The nurse sighed. “Such a gentle soul… always so tired, and so quiet. But I would probably be quiet, too, after all that happened in that cursed land, with losing his poor finger and all. The right hand is not healed yet, and very second day the King himself changes the bandages in the Palace. That one is a prince among the halflings, he truly is – but when I pass him by on the street, he bows and greets me as any good neighbor should do, and he doesn’t care a bit that I am only a servant. --- Oh, but you must eat something, lamb!”

“An emissary from Harad has arrived with emeralds from the mines in the far south,” the Lady remarked absently, „and I am expected to appraise their value. I will return to the palace within the next hour, and I will lie down to get a little bit of rest first. Last night I had to wait very long for the pearl-merchant of Dol Amroth.”

The nurse removed the untouched plate and the empty glass with a resentful gaze and vanished downstairs into the kitchen; Artanis got up from the table and walked to her rooms.

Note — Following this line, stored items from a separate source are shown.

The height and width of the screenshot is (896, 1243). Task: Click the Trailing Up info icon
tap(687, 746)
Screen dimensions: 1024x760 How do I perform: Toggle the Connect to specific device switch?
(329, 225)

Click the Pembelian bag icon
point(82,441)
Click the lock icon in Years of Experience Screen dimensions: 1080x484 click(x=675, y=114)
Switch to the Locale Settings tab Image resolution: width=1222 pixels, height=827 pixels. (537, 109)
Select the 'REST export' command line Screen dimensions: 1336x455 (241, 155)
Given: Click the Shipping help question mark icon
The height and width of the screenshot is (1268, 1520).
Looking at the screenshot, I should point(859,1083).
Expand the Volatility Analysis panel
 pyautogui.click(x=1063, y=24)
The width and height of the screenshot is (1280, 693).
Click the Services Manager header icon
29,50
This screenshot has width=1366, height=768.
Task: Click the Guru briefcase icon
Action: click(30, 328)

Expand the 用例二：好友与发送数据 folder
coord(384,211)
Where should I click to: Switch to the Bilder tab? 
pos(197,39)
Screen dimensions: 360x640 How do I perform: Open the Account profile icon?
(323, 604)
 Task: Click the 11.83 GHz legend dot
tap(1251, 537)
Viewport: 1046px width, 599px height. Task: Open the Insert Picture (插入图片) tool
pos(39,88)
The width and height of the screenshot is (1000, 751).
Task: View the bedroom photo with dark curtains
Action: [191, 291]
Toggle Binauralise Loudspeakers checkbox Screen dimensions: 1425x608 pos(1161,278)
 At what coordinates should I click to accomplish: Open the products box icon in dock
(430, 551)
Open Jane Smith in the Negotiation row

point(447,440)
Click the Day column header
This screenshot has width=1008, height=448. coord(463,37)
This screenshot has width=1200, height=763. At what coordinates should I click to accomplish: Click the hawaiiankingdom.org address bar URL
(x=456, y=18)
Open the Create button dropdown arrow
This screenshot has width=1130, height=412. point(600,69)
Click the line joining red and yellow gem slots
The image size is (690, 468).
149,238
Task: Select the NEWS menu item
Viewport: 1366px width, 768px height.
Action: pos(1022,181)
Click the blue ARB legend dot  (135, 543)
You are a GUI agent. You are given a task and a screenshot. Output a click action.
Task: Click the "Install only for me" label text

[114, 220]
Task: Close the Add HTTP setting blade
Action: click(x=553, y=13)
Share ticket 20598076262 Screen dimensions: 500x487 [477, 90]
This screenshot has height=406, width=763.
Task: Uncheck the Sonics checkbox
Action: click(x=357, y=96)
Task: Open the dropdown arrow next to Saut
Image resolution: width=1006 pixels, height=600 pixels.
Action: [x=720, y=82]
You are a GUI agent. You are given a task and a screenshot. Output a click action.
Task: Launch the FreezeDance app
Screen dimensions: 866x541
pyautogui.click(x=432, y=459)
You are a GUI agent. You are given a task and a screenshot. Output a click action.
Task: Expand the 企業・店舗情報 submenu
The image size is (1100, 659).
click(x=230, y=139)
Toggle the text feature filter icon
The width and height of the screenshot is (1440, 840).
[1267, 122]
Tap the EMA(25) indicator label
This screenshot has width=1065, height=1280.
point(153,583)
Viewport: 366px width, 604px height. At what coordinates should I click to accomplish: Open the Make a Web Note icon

Both bedroom and parlor were of an unusual simplicity, concerning the noblewoman that resided there most of the year. The family manor in Lebennin was much more luxurious, but Artanis had always found her father’s taste and unchecked rage of collecting things more than a little stifling. The walls in her personal realm were of a soft white; the high windows had been renewed a few years ago and the biggest one of them had been created after the Lady’s own design. A fine mosaic of rainbow-colored glass-flowers bloomed all over the windowpane and turned the rays of the sun into gems, shimmering on the cool, marble floor. Two deep, comfortable chairs stood on each side of the big, empty fireplace, and a high shelf was filled with books, bound in leather and thick parchment. An old oak chest, hidden in a niche behind the bed, was waiting to hide the seventy-five gray pearls Artanis had already gathered for the precious string the King was waiting for, and an old, beautifully carved bench was strewn with cushions in warm, deep colors… ruby red, sapphire blue and a rich, glorious emerald green. Artanis sat down there and leaned back against the wall. Her gaze fell on the gilded lamp on her desk; the intricate lampshade was made of gossamer-thin agate. Artanis took the tinderbox from the mantelpiece and kindled a small flame; warm brightness filled the dim corner of the room.

Tell me a story, Maedhron. About Mardil, the Good Steward. And keep the agate-lamp burning. I’m afraid in the dark.

There’s no need to be afraid, little one. One day you will be the Keeper of the Jewels, and countless treasures will pass through your hands. You will be a famous, wealthy lady among noble men, my sweet pearl.

No, you will be the Keeper. Father is so proud of you… and I am, too.

But Maedhron had been right, as always. When the darkness of war had fallen over Minas Tirith, he refused to follow the order of their father and left for the battle on the Pelennor fields. And there he died, her brother, golden and bright like amber and fiery topaz, and she had been left behind to be a poor substitute for his warmth and glory.

Show your value, daughter, at least once. There is no one else left I could rely on.

Her father’s voice, bitter and dry, the words spoken barely three days ago. And she would try not to disappoint him.


Half an hour later a pigeon rose from the stables of the Keeper’s house, circling over the white roof and turning west to where the sun went down behind Mt. Mindolluin. The small message tube tied to her foot contained a short note:

The Ringbearer has a bedroom of his own. He rests early. And his right hand is bandaged.